В облике Калганова подчеркнута моложавость: «еще очень молодой»; «очень молодой», «мальчик»; у него — «отроческий голос» и т. д. В свои двадцать лет он ведет себя как ребенок. Он говорит и смотрит «совсем как дитя и нисколько этим не стеснялся, даже сам это сознавал»; он «плакал, точно был еще маленький мальчик» и т. д., и т. п. Одет он «всегда хорошо и даже изысканно», «щегольски». Внешность его также весьма примечательна. Он «хорошенький собою»; «лицо его было приятное»; «с очень милым беленьким личиком и с прекрасными густыми русыми волосами» и т. д. «Какой он миленький, какой чудесный мальчик!» — восхищается Грушенька, воспринимающая Калганова едва ли не в качестве подруги. «Смотри, какой хорошенький,— говорит она Мите,— я ему давеча головку расчесывала; волосики точно лен и густые». Характер у Калганова женственно-переменчивый, «капризный»; он часто конфузится, но при этом «всегда ласков».

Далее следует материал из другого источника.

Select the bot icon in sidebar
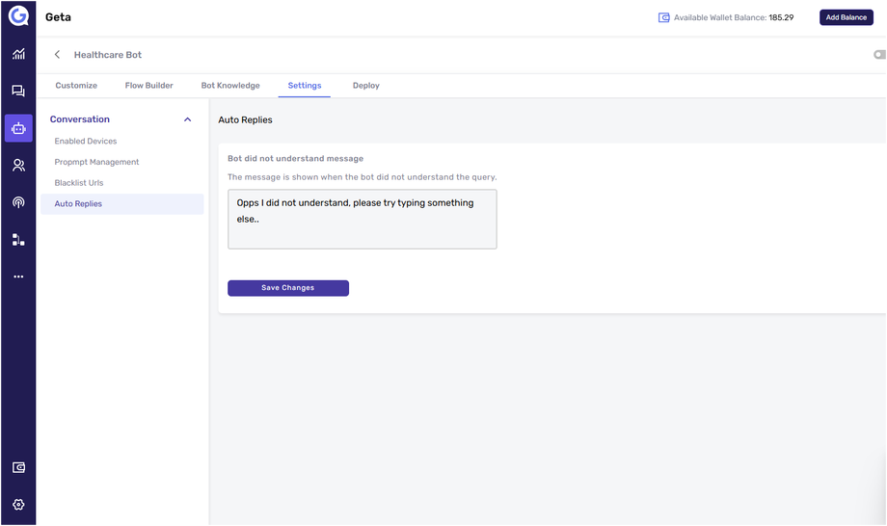 click(x=18, y=128)
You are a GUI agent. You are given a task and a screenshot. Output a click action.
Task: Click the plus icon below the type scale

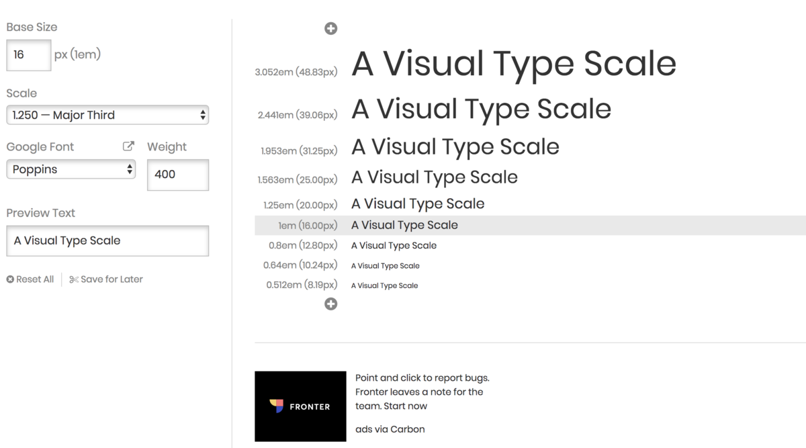(330, 304)
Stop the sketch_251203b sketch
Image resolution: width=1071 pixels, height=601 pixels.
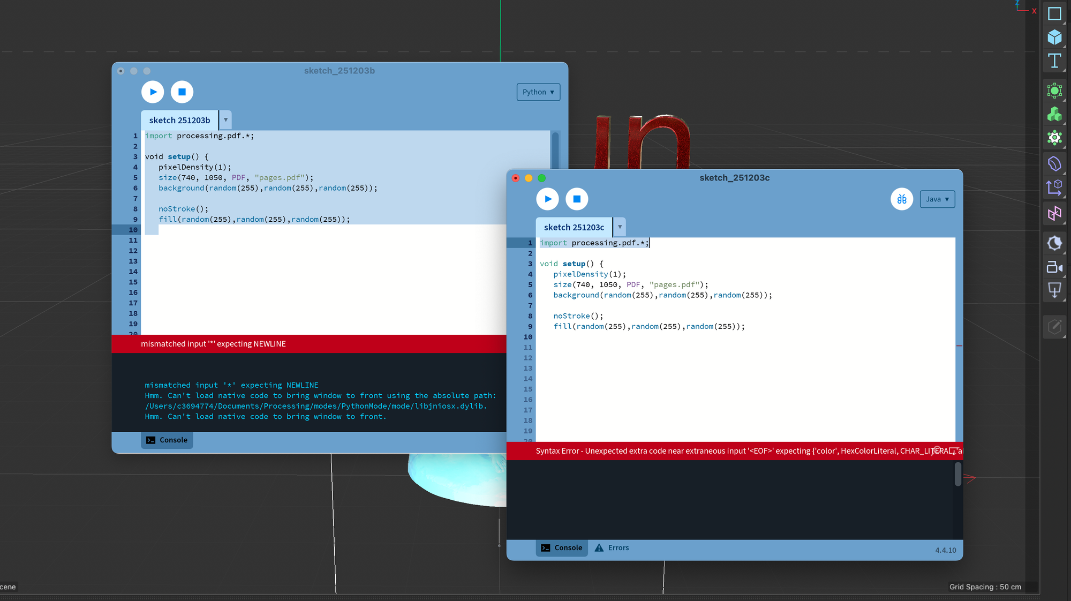point(182,92)
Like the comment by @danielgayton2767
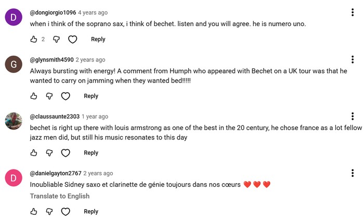Image resolution: width=364 pixels, height=219 pixels. [34, 211]
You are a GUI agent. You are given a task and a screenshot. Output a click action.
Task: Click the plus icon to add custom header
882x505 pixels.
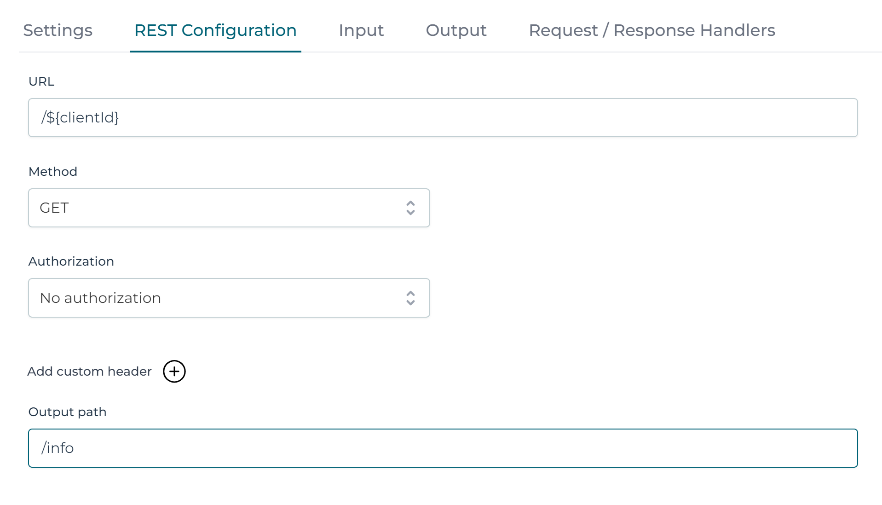pos(174,371)
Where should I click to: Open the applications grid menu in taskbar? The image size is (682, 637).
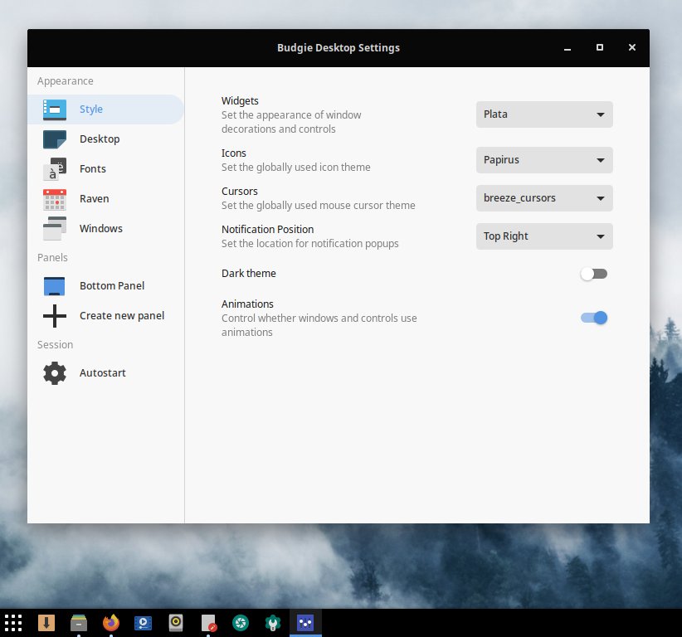(x=14, y=623)
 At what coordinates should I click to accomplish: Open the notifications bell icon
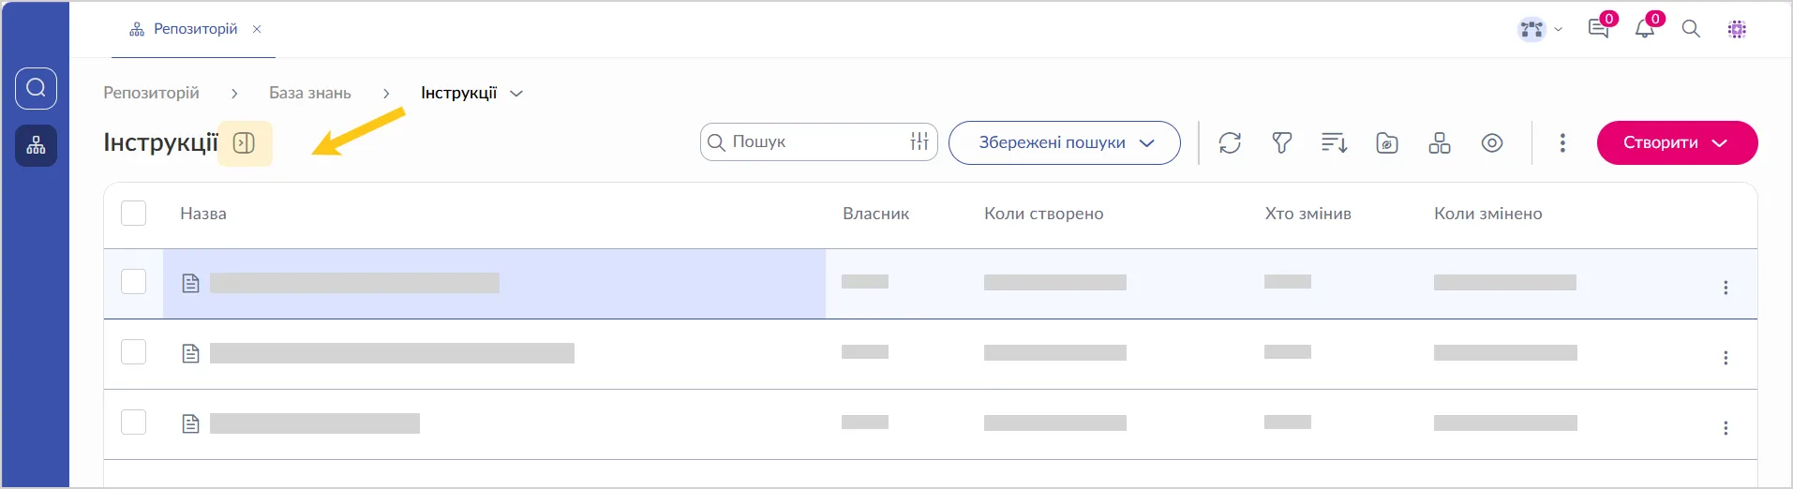click(x=1645, y=29)
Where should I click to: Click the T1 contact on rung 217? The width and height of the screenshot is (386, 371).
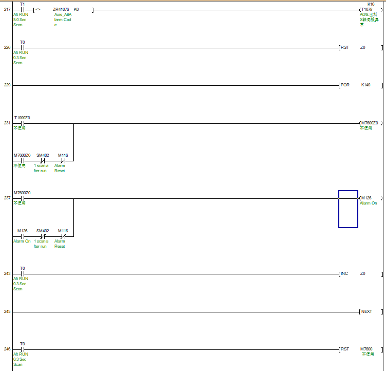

Все эти выразительные подробности не покажутся избыточными тем, кто знает, какое значение придает Достоевский деталям. Но еще важнее другое.

Автор «Карамазовых» строит внешний образ Калганова совершенно по той же «схеме», что и образ Сироткина. Зарабатывающий себе на жизнь каторжный «проститут» — двойник (если не прототип!) бескорыстного кандидата в студенты.

Конечно, Калганов материально (а возможно, и нравственно) зависит от «дальнего родственника». Характер их отношений, по-видимому, не может укрыться от Карамазова-отца, который перед визитом «к старцу» обращается к Миусову с довольно двусмысленным рассуждением: «Совсем неизвестно, с чего вы в таком великом волнении,— насмешливо заметил Федор Павлович,— или грешков боитесь? Ведь он, говорят, по глазам узнает, кто с чем приходит».

Впрочем, «грешки» Миусова, может быть, не столь велики. Ибо не совсем ясно, кто кого соблазнил. Юноша сам влечется навстречу своей судьбе. Он с легкостью «меняет» достаточного и светского Миусова на опустившегося, но опять же не бедного Максимова.

К женскому полу племянник Миусова совершенно равнодушен. В Мокром Грушенька «очень ласково на него поглядывала; до приезда Мити даже ласкала его, но он как-то оставался бесчувственным». Когда Грушенька целует его спящего, он вмиг открывает глаза и «с самым озабоченным видом» спрашивает: где Максимов?

«— Вот ему кого надо,— засмеялась Грушенька <...>»

Грушенька смеется безобидчиво, от души. Женским чутьем она понимает, что на Калганова невозможно сердиться. В отличие, скажем, от желающего «пострадать» Миколки он явление вполне органичное. При этом вовсе не обязательно привязанность Калганова к Максимову носит плотский характер. Диапазон отношений бывает здесь довольно широк.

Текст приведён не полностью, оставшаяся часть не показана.